Pulse Report: Does global uncertainty affect Aussie ticket buying?
Early 2026 was wild.
The partial release of the Epstein Files raised more questions than it answered. The conflict in West Asia saw global panic around petrol supply. Bluesfest’s sudden liquidation left thousands of businesses (including Bolster) and ticket holders in the lurch. The RBA’s interest rate hikes affected millions of mortgage holders across the country. A little cruise ship was stranded off the coast of Cape Verde, with confirmed cases of Hantavirus spreading through the ship.
It was making me nervous. It felt like April 2020 all over again.
This was the feeling on the ground when I proposed a new research report concept to the powers to be at Bolster. The result was our first-ever Pulse Report, which provided a quick consumer snapshot into how global conflicts and skyrocketing petrol prices are impacting Australian live events on home soil.

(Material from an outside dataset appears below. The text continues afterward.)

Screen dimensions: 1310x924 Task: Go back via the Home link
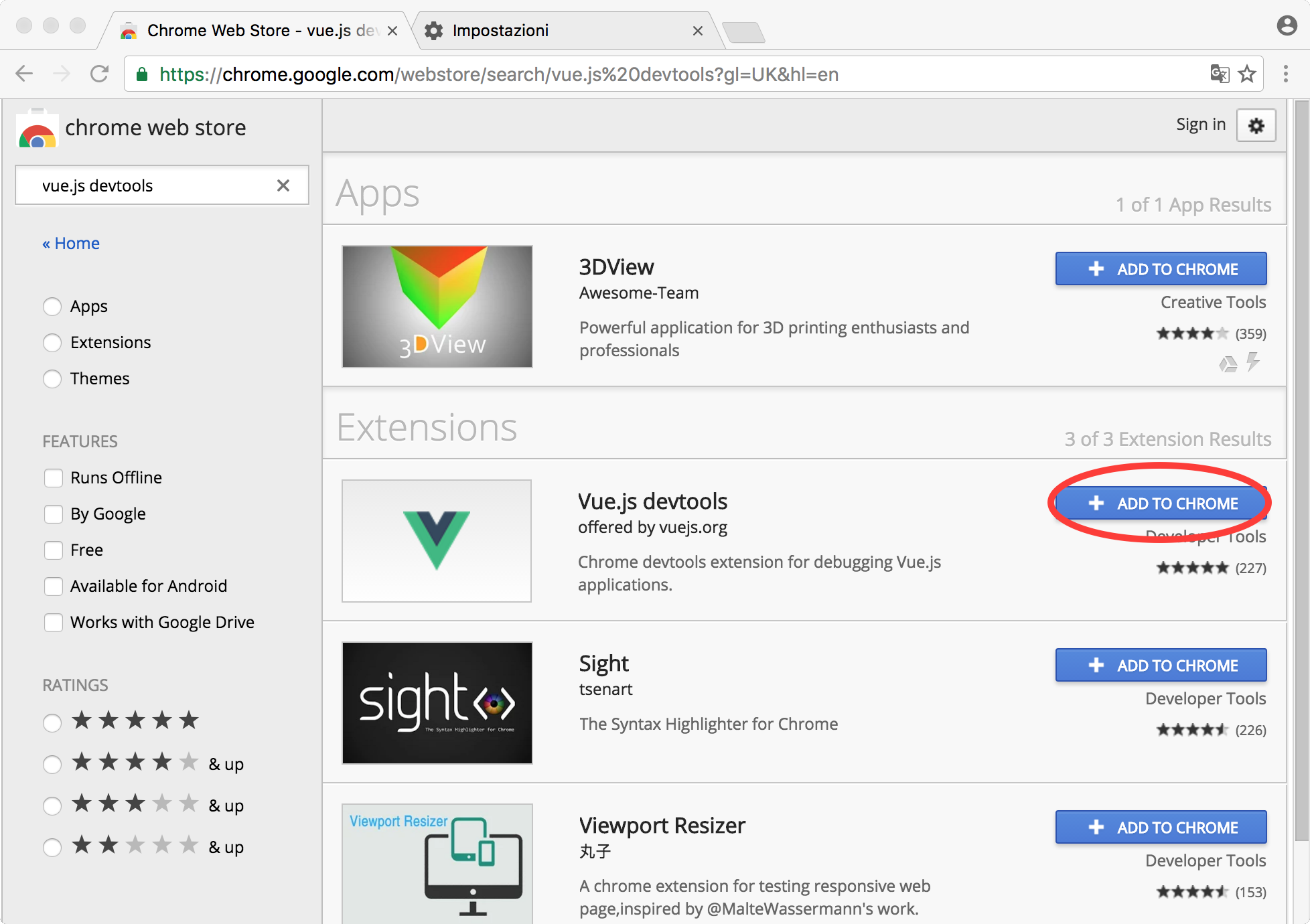[71, 243]
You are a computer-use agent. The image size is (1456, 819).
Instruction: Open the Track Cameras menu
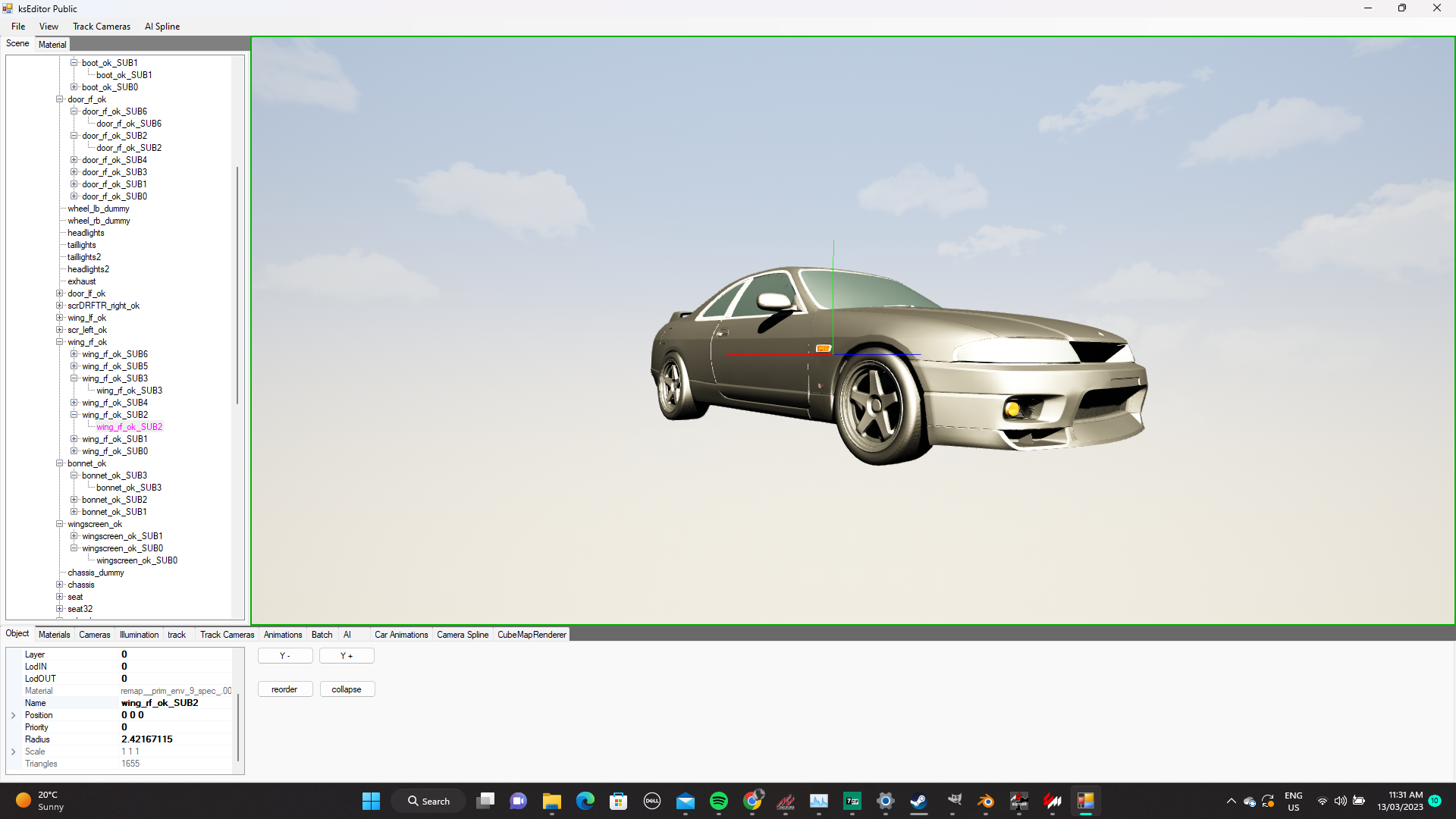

Based off my hypothesis, I set up a survey asking:
Where do you live?
How do you identify? (Gender)
What best describes your current living situation?

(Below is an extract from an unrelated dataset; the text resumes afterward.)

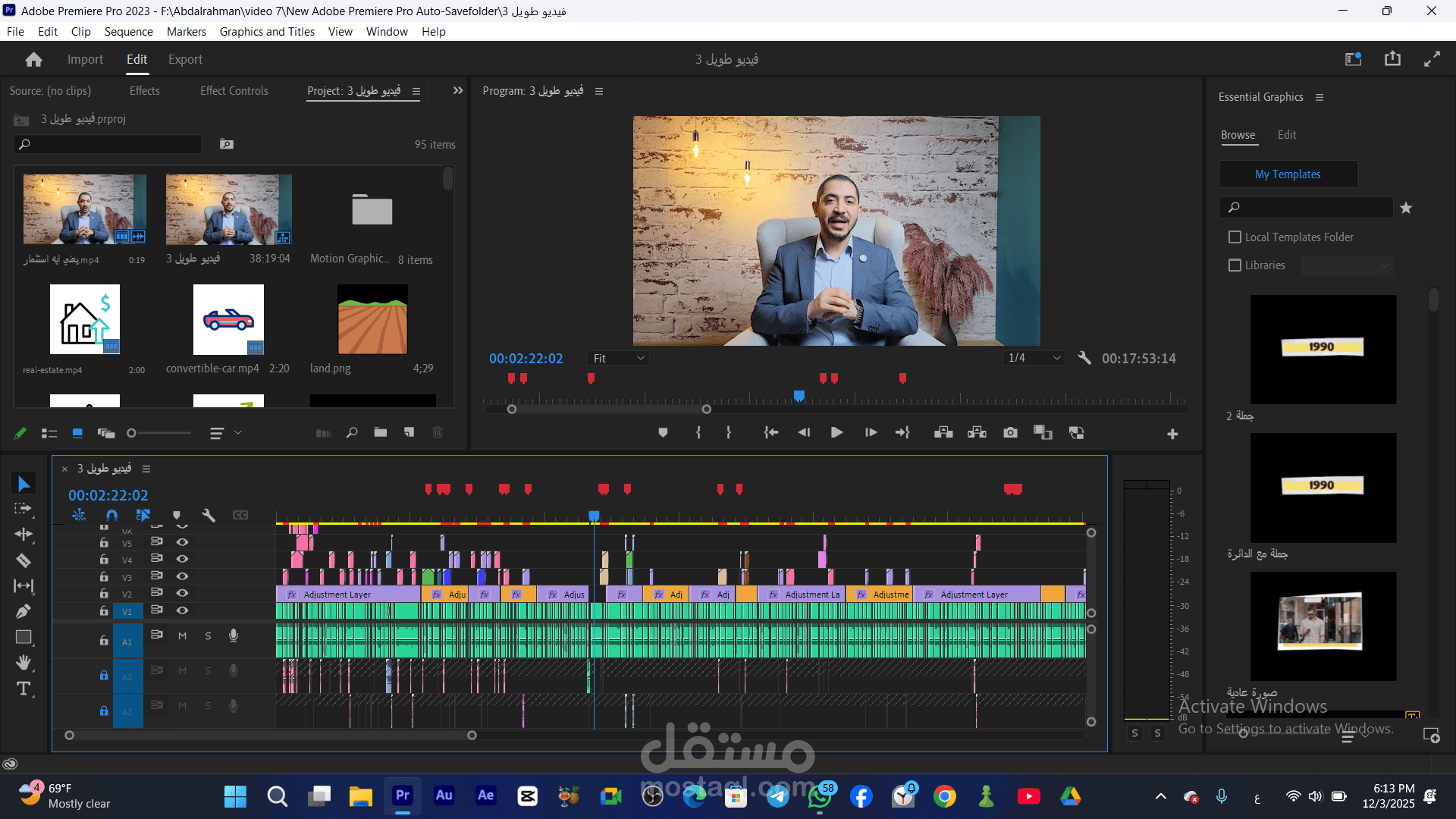Open the Fit zoom level dropdown

pos(618,358)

Are current global events making you nervous about buying tickets to events?
In times of global or economic uncertainty, how does your attendance at live events change?
How does the current fuel crisis affect you going to events?
I deployed the survey using SightX to a panel of 350 Australians who had all been to a live event in the past year. Additionally we set up quotas to ensure minimum numbers for each age bracket, gender, capital city and regional area.
The results were stark:
Downstream effects: Geopolitics aren’t directly impacting ticket sales, but the secondary effects are. Audiences aren’t staying home because of the news, but rather because everything involved with getting to a gig is too much.
Close to home: The fuel crisis is causing event goers to prioritise events closer to home, or venues that are easy to get to by public transport.
Cash flow is driving late sales: Delayed ticket buying isn’t a lack of interest. Audiences are holding off while they prioritise paying their rent and bills, or holding off due to job loss anxiety.
A tale of two economies: We are seeing a massive split in the crowd. Mortgage-holders, share house renters and those aged 35–44 are really feeling the crunch at the moment, unlike our ESCAPIST persona (especially driven by 18–34s) and outright homeowners.
I’m extremely proud of this body of work, from the concept, to designing and deploying the survey, analysing the data and writing the report. Huge kudos to Fernanda Aguilera for the beautiful design work.